Stanford Researchers Tackle Questions About Aging With Purpose
Psychology Researchers, William Damon and Anne Colby, in Stanford University’s Graduate School of Education, are teaming with a San Francisco-based nonprofit organization, Encore.org, on a three phased study to understand the nature and determinants of “purposeful” living in the so-called “encore” years of life, ages 50 to 75.
The $1.8 million study was inspired by a troubling fact: Relatively few older adults have found purposeful engagements that they act on in a sustained way. Yet research suggests that there is significant untapped potential for this kind of engagement.
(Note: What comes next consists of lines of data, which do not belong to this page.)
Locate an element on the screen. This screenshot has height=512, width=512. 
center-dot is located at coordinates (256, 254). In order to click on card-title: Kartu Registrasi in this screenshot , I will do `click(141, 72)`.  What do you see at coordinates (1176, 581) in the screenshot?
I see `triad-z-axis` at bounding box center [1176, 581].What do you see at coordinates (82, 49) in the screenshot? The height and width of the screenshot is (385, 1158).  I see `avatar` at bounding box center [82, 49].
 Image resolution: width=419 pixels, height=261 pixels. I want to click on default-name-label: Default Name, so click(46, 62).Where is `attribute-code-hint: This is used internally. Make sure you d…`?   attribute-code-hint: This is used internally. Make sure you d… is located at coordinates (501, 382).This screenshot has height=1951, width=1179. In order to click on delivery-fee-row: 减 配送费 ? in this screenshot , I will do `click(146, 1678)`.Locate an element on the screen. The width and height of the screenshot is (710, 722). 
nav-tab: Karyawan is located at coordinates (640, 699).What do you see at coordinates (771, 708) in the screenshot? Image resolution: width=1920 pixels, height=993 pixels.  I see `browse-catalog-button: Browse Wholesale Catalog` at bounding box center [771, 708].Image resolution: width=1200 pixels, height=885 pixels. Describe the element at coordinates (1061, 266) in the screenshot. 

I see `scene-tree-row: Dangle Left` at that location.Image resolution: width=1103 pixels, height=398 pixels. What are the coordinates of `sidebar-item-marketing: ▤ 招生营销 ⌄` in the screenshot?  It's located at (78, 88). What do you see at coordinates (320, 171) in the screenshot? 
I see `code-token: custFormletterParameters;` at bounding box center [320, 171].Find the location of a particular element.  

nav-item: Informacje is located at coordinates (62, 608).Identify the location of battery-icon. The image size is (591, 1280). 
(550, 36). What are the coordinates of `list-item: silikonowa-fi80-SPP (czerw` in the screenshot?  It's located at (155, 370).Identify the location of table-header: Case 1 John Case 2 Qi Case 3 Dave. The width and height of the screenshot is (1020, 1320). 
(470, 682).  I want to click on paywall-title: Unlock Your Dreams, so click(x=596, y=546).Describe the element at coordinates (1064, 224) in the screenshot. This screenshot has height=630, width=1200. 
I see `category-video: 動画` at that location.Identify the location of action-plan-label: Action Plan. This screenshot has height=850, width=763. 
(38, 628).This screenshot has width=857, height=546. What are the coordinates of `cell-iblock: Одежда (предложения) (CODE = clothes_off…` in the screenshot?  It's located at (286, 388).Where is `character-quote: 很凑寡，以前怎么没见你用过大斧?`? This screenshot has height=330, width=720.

In one recent Encore.org survey, 87 percent of older respondents said they felt a responsibility to help those less fortunate than themselves, and 70 percent said that it was important to leave the world a better place.
The projects phases include:
- Part 1 is a study to be conducted by the Stanford research team which will include a national survey and in-depth interviews to investigate how Americans with varied histories, values, needs, and opportunities make sense of their lives between midlife and old age, what they wish for, and whether they’re able to realize their aspirations.
- Part 2 is a data collection effort to create an up-to-date database of existing programs that help people in their later years develop and maintain purposeful lives.
- Part 3 is an engagement and implementation phase, which will bring the insights of Part 1 and the resources identified in Part 2 to the general public and to many different kinds of organizations and programs that support purpose in later life. In doing so, Part 3 intends to shift popular conceptions of the encore years and strengthen institutional mechanisms that support many varieties of purposeful aging.
Thanks to Dickinson Law Professor Laurel Terry for sharing news of this interesting study.